2. Description of the Related Art A non-contact type, that is, a wireless charging method that charges a battery using magnetic coupling without electrical contact has been attracting attention as electronic appliances become light in weight due to miniaturization and weight reduction of electronic appliances.
The wireless charging method is a method of charging by using electromagnetic induction. In this method, a primary coil (transmitting portion coil) is provided in a charger (wireless power transmitting device) and a secondary coil (receiving portion coil) is provided in a charging target (wireless power receiving device) And the current generated by inductive coupling between the primary coil and the secondary coil is converted into energy to charge the battery.
At this time, an electromagnetic wave shielding sheet is disposed between the receiver coil and the battery. The shielding sheet shields the magnetic field generated from the receiving coil from reaching the battery and efficiently transmits the electromagnetic wave generated from the wireless power transmission device to the wireless power receiving device.
When such an electromagnetic shielding sheet is used for wireless charging, power of several to several tens of watts may be continuously transmitted, resulting in loss of materials and circuits, resulting in a large amount of heat. Therefore, in the related art, researches on a method of efficiently discharging heat generated from the electromagnetic wave shielding sheet or its surroundings have been actively studied.
An object of the present invention is to provide a wireless charging device which is excellent in heat radiation performance and is advantageous in miniaturization.
In order to solve the above-mentioned problems, the present invention proposes a novel structure of a wireless charging device that has excellent heat dissipation performance and size efficiency through an embodiment.
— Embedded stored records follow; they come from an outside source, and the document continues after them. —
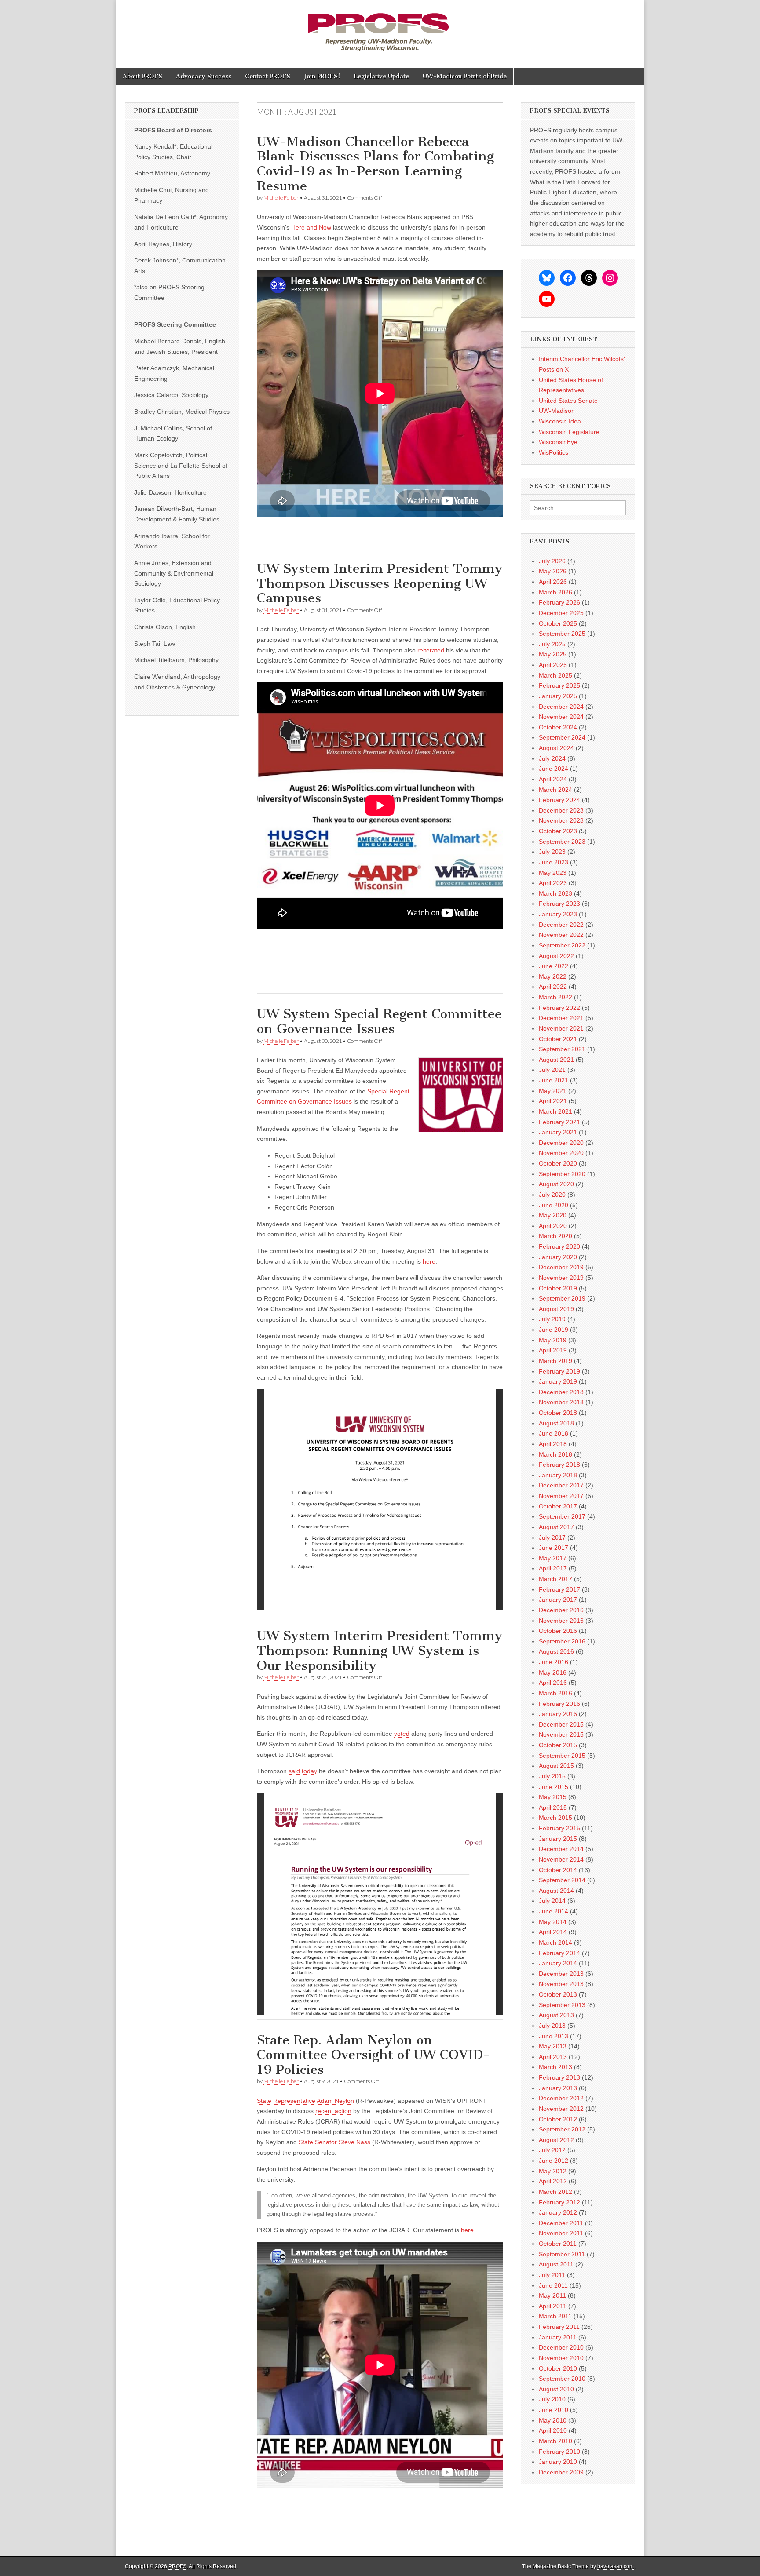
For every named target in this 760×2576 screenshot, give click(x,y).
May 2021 (552, 1090)
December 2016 (561, 1610)
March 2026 (555, 592)
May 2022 (552, 976)
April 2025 (553, 664)
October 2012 (558, 2119)
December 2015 (561, 1724)
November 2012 (561, 2108)
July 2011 (552, 2274)
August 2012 (556, 2139)
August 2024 (556, 747)
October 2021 (558, 1038)
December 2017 (561, 1485)
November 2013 (561, 1983)
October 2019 (558, 1288)
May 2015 (552, 1796)
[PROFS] (380, 27)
More specifically, the present invention proposes a novel structure of a wireless charging device including an electromagnetic wave shielding sheet and a coil portion, The coil portion is in the form of a heat dissipation layer disposed on the electromagnetic wave shielding sheet side.
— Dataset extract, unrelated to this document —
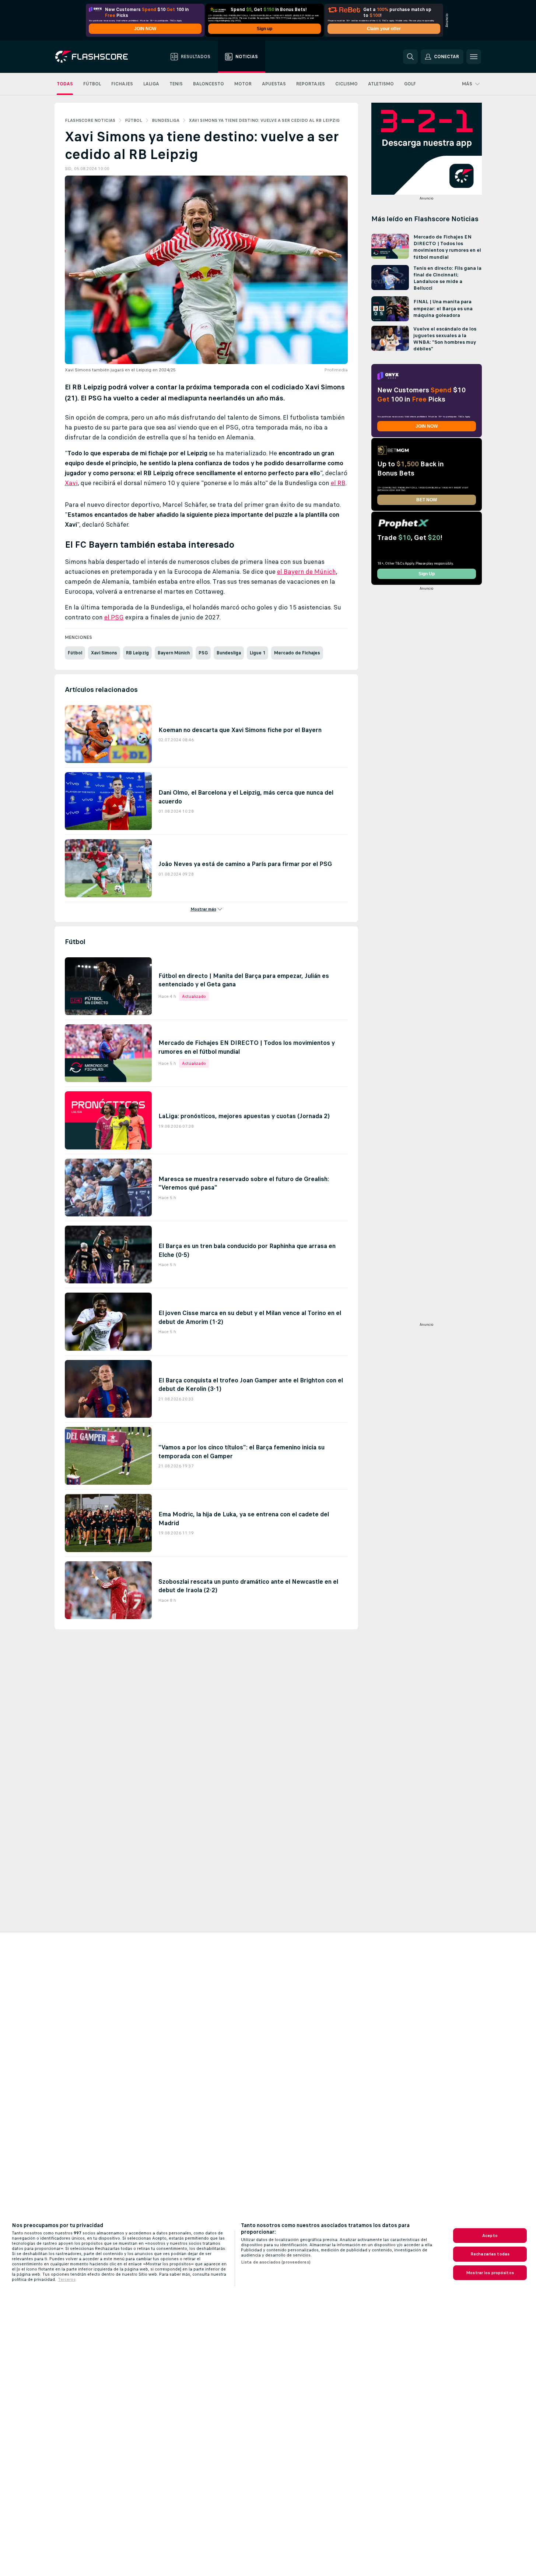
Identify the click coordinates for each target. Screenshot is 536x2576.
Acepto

In this case, the heat dissipation layer may include graphene having a high thermal conductivity, and the heat dissipation efficiency may be improved by being formed directly on the surface of a coil pattern or the like, not by an adhesive or the like.
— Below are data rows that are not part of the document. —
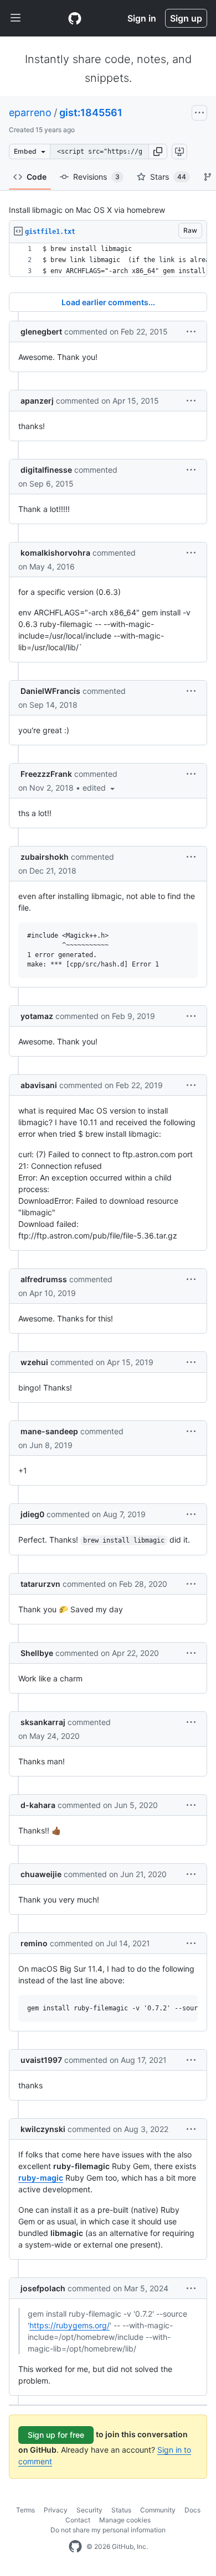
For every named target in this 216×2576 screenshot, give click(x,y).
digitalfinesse (46, 469)
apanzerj (37, 400)
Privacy (56, 2510)
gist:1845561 (90, 112)
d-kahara (37, 1805)
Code (37, 176)
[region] (108, 260)
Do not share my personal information (108, 2530)
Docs (192, 2510)
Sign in (141, 18)
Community (158, 2510)
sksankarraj (42, 1722)
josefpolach (42, 2288)
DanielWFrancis (50, 691)
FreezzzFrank (46, 773)
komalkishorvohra (55, 552)
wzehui (34, 1362)
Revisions (96, 176)
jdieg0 (32, 1514)
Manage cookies (125, 2520)
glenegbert (41, 331)
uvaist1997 (41, 2060)
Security (89, 2510)
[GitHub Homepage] (75, 2547)
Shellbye (36, 1653)
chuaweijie (40, 1874)
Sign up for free (56, 2434)
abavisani (38, 1085)
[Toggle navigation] (15, 18)
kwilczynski (42, 2129)
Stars (168, 176)
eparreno (30, 112)
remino (34, 1943)
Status (121, 2510)
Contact (77, 2520)
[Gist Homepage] (74, 18)
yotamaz (36, 1016)
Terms (25, 2510)
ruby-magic (40, 2177)
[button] (157, 151)
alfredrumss (43, 1279)
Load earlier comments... (108, 302)
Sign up (186, 18)
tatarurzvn (40, 1584)
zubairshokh (44, 856)
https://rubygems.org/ (69, 2325)
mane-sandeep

In the case of the wireless charging apparatus proposed in one embodiment of the present invention, the heat dissipation characteristics can be remarkably improved by applying the heat dissipation layer between the coil portion and the electromagnetic shielding sheet, which is advantageous for improving the reliability of the electronic apparatus using the same. Further, by directly coating such a heat-radiating layer with a cover, a coil pattern, an electromagnetic wave shielding sheet, etc., heat radiation performance can be further improved and the size of the wireless charging device can be reduced.
1 is an external perspective view of a typical wireless charging system.
FIG. 2 is a cross-sectional view of the main internal structure of FIG. 1; FIG.
3 is a cross-sectional view schematically showing a configuration of a coil portion and an electromagnetic wave shielding sheet which can be employed in an embodiment of the present invention.
Fig. 4 is a modification of Fig.
5 and 6 are cross-sectional views schematically showing configurations of a coil portion and an electromagnetic wave shielding sheet which can be employed in another embodiment of the present invention.
7 is a cross-sectional view schematically showing a part of a manufacturing process of a wireless charging device that can be employed in an embodiment of the present invention.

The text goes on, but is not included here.